[[ Source material, beginning ]]
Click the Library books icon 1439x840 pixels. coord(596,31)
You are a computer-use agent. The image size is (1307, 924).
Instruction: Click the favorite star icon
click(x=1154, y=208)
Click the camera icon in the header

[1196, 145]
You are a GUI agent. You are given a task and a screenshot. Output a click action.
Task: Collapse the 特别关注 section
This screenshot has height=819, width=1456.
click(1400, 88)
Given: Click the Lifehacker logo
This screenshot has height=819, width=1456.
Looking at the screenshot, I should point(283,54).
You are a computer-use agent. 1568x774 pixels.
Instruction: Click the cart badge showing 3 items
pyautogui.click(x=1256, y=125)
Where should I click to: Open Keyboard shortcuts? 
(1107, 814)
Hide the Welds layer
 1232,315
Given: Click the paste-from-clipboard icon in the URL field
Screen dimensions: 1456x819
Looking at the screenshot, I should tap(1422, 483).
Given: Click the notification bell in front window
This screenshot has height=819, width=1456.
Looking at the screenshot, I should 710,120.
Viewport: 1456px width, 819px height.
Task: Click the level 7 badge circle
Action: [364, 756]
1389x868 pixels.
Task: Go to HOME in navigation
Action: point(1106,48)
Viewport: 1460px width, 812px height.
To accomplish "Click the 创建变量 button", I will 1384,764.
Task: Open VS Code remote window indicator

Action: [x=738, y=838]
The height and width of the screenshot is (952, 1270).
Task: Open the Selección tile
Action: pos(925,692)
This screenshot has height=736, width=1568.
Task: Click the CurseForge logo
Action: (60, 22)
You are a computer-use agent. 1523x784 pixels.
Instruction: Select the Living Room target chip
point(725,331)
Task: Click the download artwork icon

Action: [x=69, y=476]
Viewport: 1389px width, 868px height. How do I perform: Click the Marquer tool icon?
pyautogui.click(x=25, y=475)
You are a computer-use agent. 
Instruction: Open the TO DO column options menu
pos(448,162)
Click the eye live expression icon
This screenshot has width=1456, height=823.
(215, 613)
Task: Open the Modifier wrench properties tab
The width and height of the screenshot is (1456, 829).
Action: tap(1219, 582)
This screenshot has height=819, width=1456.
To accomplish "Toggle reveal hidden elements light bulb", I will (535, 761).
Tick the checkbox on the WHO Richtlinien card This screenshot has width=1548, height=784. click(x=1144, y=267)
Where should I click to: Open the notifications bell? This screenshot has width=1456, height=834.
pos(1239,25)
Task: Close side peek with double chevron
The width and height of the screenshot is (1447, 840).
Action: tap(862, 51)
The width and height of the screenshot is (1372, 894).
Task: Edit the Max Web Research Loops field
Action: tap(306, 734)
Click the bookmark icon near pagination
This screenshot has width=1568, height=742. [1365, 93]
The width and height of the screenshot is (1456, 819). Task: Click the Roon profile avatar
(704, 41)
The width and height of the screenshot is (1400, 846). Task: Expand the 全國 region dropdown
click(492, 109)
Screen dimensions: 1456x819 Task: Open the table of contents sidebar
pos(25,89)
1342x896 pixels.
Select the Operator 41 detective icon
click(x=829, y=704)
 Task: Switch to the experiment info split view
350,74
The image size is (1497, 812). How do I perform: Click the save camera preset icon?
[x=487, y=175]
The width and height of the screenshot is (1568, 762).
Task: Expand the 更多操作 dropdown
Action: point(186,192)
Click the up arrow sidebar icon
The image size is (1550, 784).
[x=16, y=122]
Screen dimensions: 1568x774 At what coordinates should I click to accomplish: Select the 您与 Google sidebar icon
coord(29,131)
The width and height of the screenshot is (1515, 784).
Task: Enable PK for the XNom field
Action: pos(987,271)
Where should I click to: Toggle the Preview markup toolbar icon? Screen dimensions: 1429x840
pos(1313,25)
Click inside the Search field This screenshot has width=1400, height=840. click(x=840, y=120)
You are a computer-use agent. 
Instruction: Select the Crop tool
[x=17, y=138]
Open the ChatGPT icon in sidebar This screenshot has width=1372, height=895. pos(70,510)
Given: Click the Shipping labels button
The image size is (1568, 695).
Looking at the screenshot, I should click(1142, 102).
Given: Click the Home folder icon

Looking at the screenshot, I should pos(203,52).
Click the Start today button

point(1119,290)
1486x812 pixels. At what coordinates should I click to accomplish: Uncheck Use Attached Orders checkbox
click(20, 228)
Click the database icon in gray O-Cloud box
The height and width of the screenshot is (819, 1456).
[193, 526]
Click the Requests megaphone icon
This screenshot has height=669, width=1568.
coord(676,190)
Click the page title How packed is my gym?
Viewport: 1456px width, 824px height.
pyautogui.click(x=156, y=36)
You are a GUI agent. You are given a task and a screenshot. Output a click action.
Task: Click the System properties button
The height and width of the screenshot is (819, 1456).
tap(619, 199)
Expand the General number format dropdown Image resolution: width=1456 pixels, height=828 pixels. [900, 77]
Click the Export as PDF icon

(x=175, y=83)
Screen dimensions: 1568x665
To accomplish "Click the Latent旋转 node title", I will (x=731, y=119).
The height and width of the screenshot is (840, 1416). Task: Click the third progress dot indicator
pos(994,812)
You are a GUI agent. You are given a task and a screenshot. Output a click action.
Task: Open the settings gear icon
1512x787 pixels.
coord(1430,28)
[[ Source material, end ]]
** Work instruction **
Retype the whole of the listing. Nothing may be altered or omitted.

** Exercise answer **
Click the Library books icon 1439x840 pixels. coord(596,31)
You are a computer-use agent. The image size is (1307, 924).
Instruction: Click the favorite star icon
click(x=1154, y=208)
Click the camera icon in the header

[1196, 145]
You are a GUI agent. You are given a task and a screenshot. Output a click action.
Task: Collapse the 特别关注 section
This screenshot has height=819, width=1456.
click(1400, 88)
Given: Click the Lifehacker logo
This screenshot has height=819, width=1456.
Looking at the screenshot, I should point(283,54).
You are a computer-use agent. 1568x774 pixels.
Instruction: Click the cart badge showing 3 items
pyautogui.click(x=1256, y=125)
Where should I click to: Open Keyboard shortcuts? 
(1107, 814)
Hide the Welds layer
 1232,315
Given: Click the paste-from-clipboard icon in the URL field
Screen dimensions: 1456x819
Looking at the screenshot, I should tap(1422, 483).
Given: Click the notification bell in front window
This screenshot has height=819, width=1456.
Looking at the screenshot, I should 710,120.
Viewport: 1456px width, 819px height.
Task: Click the level 7 badge circle
Action: [364, 756]
1389x868 pixels.
Task: Go to HOME in navigation
Action: point(1106,48)
Viewport: 1460px width, 812px height.
To accomplish "Click the 创建变量 button", I will 1384,764.
Task: Open VS Code remote window indicator

Action: [x=738, y=838]
The height and width of the screenshot is (952, 1270).
Task: Open the Selección tile
Action: pos(925,692)
This screenshot has height=736, width=1568.
Task: Click the CurseForge logo
Action: (60, 22)
You are a computer-use agent. 1523x784 pixels.
Instruction: Select the Living Room target chip
point(725,331)
Task: Click the download artwork icon

Action: [x=69, y=476]
Viewport: 1389px width, 868px height. How do I perform: Click the Marquer tool icon?
pyautogui.click(x=25, y=475)
You are a computer-use agent. 
Instruction: Open the TO DO column options menu
pos(448,162)
Click the eye live expression icon
This screenshot has width=1456, height=823.
(215, 613)
Task: Open the Modifier wrench properties tab
The width and height of the screenshot is (1456, 829).
Action: tap(1219, 582)
This screenshot has height=819, width=1456.
To accomplish "Toggle reveal hidden elements light bulb", I will (535, 761).
Tick the checkbox on the WHO Richtlinien card This screenshot has width=1548, height=784. click(x=1144, y=267)
Where should I click to: Open the notifications bell? This screenshot has width=1456, height=834.
pos(1239,25)
Task: Close side peek with double chevron
The width and height of the screenshot is (1447, 840).
Action: tap(862, 51)
The width and height of the screenshot is (1372, 894).
Task: Edit the Max Web Research Loops field
Action: tap(306, 734)
Click the bookmark icon near pagination
This screenshot has width=1568, height=742. [1365, 93]
The width and height of the screenshot is (1456, 819). Task: Click the Roon profile avatar
(704, 41)
The width and height of the screenshot is (1400, 846). Task: Expand the 全國 region dropdown
click(492, 109)
Screen dimensions: 1456x819 Task: Open the table of contents sidebar
pos(25,89)
1342x896 pixels.
Select the Operator 41 detective icon
click(x=829, y=704)
 Task: Switch to the experiment info split view
350,74
The image size is (1497, 812). How do I perform: Click the save camera preset icon?
[x=487, y=175]
The width and height of the screenshot is (1568, 762).
Task: Expand the 更多操作 dropdown
Action: point(186,192)
Click the up arrow sidebar icon
The image size is (1550, 784).
[x=16, y=122]
Screen dimensions: 1568x774 At what coordinates should I click to accomplish: Select the 您与 Google sidebar icon
coord(29,131)
The width and height of the screenshot is (1515, 784).
Task: Enable PK for the XNom field
Action: pos(987,271)
Where should I click to: Toggle the Preview markup toolbar icon? Screen dimensions: 1429x840
pos(1313,25)
Click inside the Search field This screenshot has width=1400, height=840. click(x=840, y=120)
You are a computer-use agent. 
Instruction: Select the Crop tool
[x=17, y=138]
Open the ChatGPT icon in sidebar This screenshot has width=1372, height=895. pos(70,510)
Given: Click the Shipping labels button
The image size is (1568, 695).
Looking at the screenshot, I should click(1142, 102).
Given: Click the Home folder icon

Looking at the screenshot, I should pos(203,52).
Click the Start today button

point(1119,290)
1486x812 pixels. At what coordinates should I click to accomplish: Uncheck Use Attached Orders checkbox
click(20, 228)
Click the database icon in gray O-Cloud box
The height and width of the screenshot is (819, 1456).
[193, 526]
Click the Requests megaphone icon
This screenshot has height=669, width=1568.
coord(676,190)
Click the page title How packed is my gym?
Viewport: 1456px width, 824px height.
pyautogui.click(x=156, y=36)
You are a GUI agent. You are given a task and a screenshot. Output a click action.
Task: Click the System properties button
The height and width of the screenshot is (819, 1456).
tap(619, 199)
Expand the General number format dropdown Image resolution: width=1456 pixels, height=828 pixels. [900, 77]
Click the Export as PDF icon

(x=175, y=83)
Screen dimensions: 1568x665
To accomplish "Click the Latent旋转 node title", I will (x=731, y=119).
The height and width of the screenshot is (840, 1416). Task: Click the third progress dot indicator
pos(994,812)
You are a GUI agent. You are given a task and a screenshot. Output a click action.
Task: Open the settings gear icon
1512x787 pixels.
coord(1430,28)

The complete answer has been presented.